--- Source information Enclosed Below ---

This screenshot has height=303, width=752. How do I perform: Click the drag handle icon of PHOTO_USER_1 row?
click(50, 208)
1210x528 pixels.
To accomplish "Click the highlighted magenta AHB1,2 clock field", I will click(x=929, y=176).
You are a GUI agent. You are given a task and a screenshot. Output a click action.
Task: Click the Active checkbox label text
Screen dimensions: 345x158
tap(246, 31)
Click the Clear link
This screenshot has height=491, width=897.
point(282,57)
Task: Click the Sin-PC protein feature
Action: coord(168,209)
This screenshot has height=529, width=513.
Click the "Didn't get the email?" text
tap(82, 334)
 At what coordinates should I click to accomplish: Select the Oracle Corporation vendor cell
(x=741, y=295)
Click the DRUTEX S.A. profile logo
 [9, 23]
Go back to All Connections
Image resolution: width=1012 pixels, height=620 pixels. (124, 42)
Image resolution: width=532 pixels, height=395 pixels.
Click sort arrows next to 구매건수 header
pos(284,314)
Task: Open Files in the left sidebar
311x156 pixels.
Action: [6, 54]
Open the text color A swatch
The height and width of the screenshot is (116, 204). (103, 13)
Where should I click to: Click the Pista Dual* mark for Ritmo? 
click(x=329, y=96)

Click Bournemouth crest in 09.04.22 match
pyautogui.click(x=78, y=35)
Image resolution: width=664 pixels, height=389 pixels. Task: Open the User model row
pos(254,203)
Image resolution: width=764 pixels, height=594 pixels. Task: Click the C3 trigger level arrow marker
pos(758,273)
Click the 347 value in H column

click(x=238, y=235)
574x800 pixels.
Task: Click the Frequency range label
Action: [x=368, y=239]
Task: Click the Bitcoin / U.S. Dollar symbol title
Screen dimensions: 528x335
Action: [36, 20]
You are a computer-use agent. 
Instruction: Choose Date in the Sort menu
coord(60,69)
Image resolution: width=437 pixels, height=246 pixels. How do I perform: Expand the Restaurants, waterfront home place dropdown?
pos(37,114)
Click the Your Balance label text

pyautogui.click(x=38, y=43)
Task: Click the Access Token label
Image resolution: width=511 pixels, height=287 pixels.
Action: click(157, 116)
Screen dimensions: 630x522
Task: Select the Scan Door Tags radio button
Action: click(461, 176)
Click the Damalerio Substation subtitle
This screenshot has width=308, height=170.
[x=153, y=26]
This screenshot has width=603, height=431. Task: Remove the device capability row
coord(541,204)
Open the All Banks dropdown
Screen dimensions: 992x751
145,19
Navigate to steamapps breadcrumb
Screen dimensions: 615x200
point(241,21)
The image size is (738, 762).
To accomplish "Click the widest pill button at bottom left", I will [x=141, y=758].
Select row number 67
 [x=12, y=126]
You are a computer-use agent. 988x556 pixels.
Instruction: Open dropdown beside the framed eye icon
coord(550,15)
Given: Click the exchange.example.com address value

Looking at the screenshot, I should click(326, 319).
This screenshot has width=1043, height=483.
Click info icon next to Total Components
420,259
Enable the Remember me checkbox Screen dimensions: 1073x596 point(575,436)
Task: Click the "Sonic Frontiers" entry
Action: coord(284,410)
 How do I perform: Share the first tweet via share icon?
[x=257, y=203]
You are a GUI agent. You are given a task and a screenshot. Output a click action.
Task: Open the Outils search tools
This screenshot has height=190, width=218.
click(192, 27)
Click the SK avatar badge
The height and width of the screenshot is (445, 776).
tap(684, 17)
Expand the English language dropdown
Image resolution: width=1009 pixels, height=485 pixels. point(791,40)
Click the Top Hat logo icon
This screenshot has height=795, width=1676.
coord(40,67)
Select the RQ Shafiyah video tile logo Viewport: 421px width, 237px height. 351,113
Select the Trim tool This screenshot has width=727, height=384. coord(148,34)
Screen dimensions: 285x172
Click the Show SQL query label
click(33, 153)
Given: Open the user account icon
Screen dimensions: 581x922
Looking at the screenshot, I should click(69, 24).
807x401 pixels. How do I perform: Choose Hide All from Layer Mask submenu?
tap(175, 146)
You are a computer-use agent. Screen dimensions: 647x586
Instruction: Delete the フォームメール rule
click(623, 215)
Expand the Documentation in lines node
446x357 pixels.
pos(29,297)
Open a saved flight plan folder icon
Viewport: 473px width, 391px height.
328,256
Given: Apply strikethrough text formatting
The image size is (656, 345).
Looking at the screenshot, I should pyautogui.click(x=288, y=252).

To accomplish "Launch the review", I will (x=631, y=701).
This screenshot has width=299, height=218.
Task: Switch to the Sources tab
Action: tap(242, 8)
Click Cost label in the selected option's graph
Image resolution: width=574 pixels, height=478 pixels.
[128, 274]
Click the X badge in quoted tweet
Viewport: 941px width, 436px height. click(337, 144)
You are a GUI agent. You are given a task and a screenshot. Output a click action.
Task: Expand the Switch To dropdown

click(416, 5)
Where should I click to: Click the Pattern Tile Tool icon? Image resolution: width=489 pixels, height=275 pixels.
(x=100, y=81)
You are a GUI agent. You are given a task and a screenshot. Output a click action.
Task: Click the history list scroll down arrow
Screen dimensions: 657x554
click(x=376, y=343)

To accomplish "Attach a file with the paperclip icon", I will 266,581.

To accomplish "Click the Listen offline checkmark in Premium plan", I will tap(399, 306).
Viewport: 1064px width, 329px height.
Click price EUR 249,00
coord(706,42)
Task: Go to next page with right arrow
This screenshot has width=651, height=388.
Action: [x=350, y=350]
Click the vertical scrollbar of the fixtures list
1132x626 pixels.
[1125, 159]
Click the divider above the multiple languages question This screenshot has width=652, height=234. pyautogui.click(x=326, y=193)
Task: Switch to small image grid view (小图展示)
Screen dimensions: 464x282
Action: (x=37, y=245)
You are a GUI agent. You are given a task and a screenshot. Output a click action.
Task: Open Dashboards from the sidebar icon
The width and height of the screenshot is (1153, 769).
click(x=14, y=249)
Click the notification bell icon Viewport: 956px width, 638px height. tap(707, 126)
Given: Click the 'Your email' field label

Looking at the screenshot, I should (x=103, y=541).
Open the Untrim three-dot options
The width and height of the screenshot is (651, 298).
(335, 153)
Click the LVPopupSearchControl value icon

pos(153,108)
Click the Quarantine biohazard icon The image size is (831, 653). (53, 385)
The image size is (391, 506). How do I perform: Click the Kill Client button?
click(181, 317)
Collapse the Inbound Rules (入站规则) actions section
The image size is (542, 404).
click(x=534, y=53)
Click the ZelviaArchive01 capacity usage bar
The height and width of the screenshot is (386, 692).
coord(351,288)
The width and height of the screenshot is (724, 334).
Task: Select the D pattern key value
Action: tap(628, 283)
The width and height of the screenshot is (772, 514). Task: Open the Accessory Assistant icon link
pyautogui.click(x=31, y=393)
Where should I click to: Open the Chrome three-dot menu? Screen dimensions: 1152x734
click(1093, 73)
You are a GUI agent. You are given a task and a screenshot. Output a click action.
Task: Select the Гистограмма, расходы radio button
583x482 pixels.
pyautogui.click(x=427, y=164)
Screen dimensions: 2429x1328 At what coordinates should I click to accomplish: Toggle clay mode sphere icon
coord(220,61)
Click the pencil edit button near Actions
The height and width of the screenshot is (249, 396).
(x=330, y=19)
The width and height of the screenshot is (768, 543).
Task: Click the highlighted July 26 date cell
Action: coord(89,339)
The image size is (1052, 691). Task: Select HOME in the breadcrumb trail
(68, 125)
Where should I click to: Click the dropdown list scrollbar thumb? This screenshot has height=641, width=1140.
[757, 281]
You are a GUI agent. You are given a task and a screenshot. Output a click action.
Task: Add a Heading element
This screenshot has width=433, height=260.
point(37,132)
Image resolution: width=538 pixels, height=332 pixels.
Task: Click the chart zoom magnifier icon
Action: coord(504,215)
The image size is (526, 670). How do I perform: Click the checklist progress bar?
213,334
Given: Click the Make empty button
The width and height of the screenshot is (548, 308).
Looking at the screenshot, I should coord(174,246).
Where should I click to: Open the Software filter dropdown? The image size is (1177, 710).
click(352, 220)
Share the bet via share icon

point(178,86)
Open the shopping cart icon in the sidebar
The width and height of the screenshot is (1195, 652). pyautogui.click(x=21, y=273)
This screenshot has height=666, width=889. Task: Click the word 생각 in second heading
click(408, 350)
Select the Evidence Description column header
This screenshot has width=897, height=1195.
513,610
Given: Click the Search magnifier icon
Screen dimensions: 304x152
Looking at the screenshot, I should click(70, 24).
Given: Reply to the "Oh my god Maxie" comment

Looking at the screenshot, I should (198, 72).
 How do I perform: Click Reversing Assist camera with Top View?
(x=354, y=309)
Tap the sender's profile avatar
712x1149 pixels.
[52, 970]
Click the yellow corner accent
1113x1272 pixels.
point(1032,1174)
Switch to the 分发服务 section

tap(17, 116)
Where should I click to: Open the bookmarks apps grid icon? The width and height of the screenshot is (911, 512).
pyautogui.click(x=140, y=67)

--- End of Enclosed Source information ---

◆ Exercise goal: Going through the records, work out how many lines contain the word "left". Please answer with the number only.

◆ Answer for this exercise: 2